The university of Parma is working to a C language static analyzer.
At the moment we use a home cooked C parser, we'd like to pass to Clang and
use its AST output as input to our simplifier.
I am in charge for the project, I am wondering what is the best way to begin
to study the Clang source in order to understand how it works.
Thanks and keep the good job.
Clang consists of a set of libraries and a command-line driver. You are free to use the libraries in your static analyzer to do parsing, semantic analysis, etc., without having to use the clang driver. You are also free to add functionality to the clang driver (the easiest way is to add additional ASTConsumers).
Probably the most direct way to get familiar with the clang source is to try and do something simple. It can be a toy example such as printing out all the variables of each function in a parsed file (you could write an ASTConsumer do this and add it to the driver). You could also add simple checks to the semantic analyzer; for example we have a check right now that does some simple (and quick) analysis when we build ASTs that looks for cases where you are returning the address of a stack variable. This code was added as simple routine in the Sema library. Doing well-defined, small, encapsulated tasks makes it much easier to get traction, as it allows you to plug in to existing infrastructure.
The clang driver also supports various debugging options. For example, the -ast-dump and -ast-print allow to both pretty-print parsed code and provide a visual dump of the ASTs that can help you understand the internal representation of parsed code. There is also -dump-cfg and -view-cfg if you are interested in using clang's CFGs (which are built on top of the ASTs, and are optional if you want to use them).

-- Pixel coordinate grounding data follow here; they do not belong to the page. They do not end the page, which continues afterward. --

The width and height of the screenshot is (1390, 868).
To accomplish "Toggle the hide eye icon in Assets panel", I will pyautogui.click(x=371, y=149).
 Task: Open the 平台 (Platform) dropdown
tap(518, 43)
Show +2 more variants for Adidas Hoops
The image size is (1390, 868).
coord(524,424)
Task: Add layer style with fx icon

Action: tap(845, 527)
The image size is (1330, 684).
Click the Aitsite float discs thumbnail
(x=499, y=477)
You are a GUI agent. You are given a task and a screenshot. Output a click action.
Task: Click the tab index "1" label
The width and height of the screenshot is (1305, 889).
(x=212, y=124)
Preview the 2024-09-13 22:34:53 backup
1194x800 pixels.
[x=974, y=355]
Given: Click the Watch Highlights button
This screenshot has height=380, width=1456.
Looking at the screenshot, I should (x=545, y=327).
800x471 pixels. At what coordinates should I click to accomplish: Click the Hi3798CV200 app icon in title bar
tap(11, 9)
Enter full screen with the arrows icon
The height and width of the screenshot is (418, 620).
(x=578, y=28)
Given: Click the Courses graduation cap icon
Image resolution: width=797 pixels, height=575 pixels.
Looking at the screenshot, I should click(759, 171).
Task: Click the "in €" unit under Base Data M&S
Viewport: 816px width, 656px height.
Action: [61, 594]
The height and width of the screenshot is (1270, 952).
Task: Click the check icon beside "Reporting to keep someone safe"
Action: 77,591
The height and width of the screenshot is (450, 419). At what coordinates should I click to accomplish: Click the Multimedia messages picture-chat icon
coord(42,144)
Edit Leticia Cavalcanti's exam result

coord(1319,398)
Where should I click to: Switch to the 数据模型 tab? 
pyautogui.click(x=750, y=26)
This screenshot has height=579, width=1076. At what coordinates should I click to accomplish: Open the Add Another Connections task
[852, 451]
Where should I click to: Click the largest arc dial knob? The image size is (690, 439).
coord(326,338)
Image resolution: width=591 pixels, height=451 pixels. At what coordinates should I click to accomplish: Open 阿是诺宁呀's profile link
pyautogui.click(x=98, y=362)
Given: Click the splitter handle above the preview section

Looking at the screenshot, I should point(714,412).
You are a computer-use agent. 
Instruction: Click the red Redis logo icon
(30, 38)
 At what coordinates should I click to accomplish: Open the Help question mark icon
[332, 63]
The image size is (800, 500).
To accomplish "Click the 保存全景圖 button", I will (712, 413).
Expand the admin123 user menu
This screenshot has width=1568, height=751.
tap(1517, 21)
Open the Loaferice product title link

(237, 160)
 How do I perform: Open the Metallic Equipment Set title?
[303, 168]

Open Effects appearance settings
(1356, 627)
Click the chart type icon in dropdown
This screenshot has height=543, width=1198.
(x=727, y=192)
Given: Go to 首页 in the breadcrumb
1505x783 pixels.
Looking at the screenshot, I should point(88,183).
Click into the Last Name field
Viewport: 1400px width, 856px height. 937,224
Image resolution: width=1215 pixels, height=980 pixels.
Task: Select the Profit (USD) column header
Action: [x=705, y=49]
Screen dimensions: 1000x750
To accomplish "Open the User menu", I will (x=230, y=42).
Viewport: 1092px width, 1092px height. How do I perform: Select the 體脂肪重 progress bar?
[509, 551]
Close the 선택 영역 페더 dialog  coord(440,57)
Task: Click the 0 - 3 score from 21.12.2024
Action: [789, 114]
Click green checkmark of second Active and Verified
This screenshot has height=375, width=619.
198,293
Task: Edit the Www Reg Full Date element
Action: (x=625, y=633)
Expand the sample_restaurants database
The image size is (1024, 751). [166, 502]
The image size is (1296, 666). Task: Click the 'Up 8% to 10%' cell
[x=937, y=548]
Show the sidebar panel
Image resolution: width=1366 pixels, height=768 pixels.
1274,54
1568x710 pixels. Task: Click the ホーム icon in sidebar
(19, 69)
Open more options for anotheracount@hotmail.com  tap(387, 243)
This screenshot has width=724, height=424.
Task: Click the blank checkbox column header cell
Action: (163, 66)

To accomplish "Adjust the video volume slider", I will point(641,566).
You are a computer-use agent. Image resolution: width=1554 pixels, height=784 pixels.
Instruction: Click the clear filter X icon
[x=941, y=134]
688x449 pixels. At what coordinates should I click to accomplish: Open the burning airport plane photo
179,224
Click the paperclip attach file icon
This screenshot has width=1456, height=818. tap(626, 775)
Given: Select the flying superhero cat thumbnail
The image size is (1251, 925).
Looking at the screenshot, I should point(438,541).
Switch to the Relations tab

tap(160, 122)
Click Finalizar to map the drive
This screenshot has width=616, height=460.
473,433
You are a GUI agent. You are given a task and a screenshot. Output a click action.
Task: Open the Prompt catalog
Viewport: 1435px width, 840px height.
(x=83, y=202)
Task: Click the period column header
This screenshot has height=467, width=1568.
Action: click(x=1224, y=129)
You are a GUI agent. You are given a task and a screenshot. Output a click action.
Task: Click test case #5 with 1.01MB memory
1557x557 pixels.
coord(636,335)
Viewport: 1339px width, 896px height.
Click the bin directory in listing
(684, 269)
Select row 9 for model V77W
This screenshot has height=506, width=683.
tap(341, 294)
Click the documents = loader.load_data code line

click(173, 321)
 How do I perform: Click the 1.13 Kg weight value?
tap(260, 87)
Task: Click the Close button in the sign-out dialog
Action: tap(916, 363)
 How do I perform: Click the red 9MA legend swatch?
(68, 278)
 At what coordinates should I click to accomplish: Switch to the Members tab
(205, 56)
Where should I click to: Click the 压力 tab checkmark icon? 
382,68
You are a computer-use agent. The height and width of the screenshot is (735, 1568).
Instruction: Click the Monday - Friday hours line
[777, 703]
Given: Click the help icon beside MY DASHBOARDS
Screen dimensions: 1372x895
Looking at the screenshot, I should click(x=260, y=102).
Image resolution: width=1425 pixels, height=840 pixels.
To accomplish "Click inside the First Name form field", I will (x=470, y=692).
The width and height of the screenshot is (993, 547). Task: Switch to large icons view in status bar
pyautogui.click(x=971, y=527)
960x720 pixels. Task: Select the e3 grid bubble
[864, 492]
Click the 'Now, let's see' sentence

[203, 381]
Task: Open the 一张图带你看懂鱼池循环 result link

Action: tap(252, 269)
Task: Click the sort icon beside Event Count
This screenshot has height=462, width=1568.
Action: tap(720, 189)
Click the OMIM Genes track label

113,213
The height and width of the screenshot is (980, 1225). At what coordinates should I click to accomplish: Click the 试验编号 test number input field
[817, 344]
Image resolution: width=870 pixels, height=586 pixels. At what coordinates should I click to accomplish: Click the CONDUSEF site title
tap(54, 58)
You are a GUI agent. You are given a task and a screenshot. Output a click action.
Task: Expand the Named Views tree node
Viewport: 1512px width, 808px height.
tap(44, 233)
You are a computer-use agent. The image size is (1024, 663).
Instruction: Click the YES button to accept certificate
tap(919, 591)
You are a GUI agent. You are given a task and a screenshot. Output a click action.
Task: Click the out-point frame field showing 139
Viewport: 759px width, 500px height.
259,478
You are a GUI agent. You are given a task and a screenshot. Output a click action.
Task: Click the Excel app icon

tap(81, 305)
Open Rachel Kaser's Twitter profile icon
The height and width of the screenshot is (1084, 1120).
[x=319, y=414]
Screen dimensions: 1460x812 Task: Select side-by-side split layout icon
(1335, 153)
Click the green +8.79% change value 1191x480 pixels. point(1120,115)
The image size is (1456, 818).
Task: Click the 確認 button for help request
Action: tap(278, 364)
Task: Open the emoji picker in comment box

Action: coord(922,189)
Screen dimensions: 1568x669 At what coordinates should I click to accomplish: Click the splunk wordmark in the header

I would also focus on the libraries that are of interest to you; if you are interested in the details of the parser, the AST library (and maybe the Analysis library) would probably be of most interest to you. Some parts of clang are better documented than others (we are gradually working on this), but the ASTs in the Stmt.h and Expr.h files have a fair amount of comments. The Analysis library contains both a basic flow-sensitive dataflow solver (and a LiveVariables and UninitializedValues analysis built on top of it) as well as a path-sensitive dataflow solver (useful for writing analyses to find software bugs) that is under heavy development.